According to a February 9 Associated Press report, Vietnam's government and the Ford Foundation will provide the remaining $600,000. The study's scope is confined only to the former base in Da Nang. It doesn't involve an actual clean-up, nor does it cover at least two other similarly contaminated former US bases — in Bien Hoa (in Dong Nai province) and Phu Cat (Binh Dinh province) — nor 50 or so other dioxin "hot spots".
A letter published in Michigan's Midland Daily News on February 17 by Len Aldis, the Britain-Vietnam Friendship Society's secretary, asked, "what of the people on whom the chemicals were sprayed? Today in Vietnam there are over three million living victims including new-born babies, suffering from illnesses, many with severe disabilities caused through Agent Orange. Of what benefit to them will the $400,000 or the $1 million [be]."

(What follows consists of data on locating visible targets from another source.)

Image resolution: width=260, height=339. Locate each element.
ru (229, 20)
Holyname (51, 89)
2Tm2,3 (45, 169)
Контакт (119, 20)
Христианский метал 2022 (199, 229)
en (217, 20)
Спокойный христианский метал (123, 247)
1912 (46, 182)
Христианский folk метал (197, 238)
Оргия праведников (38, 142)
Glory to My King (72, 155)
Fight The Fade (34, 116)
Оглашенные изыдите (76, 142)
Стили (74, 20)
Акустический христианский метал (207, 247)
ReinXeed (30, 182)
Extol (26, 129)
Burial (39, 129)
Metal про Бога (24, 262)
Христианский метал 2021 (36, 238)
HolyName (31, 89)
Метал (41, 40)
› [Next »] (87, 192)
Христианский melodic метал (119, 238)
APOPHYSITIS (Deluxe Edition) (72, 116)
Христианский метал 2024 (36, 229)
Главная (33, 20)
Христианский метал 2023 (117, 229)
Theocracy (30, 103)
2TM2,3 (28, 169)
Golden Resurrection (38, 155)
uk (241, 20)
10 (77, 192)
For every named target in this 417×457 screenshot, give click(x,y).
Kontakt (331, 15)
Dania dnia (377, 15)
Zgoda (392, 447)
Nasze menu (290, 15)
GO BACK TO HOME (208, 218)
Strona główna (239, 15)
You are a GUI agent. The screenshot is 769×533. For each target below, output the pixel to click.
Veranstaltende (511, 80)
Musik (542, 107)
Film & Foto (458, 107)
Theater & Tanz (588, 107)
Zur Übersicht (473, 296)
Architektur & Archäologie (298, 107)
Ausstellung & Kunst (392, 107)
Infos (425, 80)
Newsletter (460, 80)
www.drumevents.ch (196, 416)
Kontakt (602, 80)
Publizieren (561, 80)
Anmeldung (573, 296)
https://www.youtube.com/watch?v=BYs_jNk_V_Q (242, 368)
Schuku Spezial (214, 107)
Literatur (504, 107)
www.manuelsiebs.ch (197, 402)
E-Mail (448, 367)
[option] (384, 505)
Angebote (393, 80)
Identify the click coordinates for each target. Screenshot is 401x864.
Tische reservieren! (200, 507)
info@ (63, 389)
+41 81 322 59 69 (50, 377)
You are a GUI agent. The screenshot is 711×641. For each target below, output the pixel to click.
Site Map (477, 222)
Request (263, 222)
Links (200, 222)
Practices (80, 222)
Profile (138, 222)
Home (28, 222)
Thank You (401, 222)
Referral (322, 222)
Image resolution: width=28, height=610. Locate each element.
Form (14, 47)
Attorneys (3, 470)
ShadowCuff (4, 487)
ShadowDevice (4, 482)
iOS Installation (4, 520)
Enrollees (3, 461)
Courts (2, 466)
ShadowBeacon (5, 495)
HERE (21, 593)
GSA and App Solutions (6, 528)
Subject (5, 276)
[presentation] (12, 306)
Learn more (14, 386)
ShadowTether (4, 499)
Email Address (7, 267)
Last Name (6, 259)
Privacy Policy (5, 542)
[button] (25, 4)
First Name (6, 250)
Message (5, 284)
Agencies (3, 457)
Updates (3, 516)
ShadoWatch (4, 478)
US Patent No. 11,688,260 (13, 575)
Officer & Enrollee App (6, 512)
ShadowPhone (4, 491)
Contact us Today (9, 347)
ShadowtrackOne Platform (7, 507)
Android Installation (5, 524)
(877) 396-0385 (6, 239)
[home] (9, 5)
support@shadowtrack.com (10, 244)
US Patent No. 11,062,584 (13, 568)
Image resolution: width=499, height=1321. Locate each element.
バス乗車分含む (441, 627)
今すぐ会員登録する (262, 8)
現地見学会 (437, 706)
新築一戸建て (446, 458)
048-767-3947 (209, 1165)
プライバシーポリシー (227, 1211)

During the negotiation of the 1973 Paris Peace Accords between the revolutionary Vietnamese government, Washington and the puppet regime in Saigon, which ended direct US military involvement in the war, the Nixon administration agreed to provide $3.5 billion in aid over five years. Not one cent of this has been paid.
US funding for the Da Nang study does not indicate that Washington has agreed to take responsibility for the victims of Agent Orange. In a February 13 interview published on Vietnamnet.vn, Michael Marine, Washington's ambassador to Vietnam, claimed that "we still lack accurate research on the causes of many disability cases in Vietnam. It doesn't mean that I believe and am sure that the people I met aren't dioxin victims. It only means that there hasn't been any scientific basis to ascertain the truth."
Marine continued: "There are two things I want to bring up, which is deformed newborns and malformation. There are many factors that cause these such as nutrition, heredity, disorders caused by engaging in particular professions, or even [their] parents' age."
Because Washington is still evading responsibility for its crimes in Vietnam, more than 30 major chemical companies that the US government employed to spray Agent Orange are being targeted by their Vietnamese victims in a US court case initiated in January 2004. A US judge dismissed the case in early 2005, but it is currently under appeal. The case expected to be heard over the next few months.
VietNam News reported on January 30 that Bob Feldman, a US Vietnam War veteran who suffered from exposure to Agent Orange, donated $50,000 to aid dioxin victims in Vietnam. Feldman had received a $30,000 pay out from the US government before his death last May.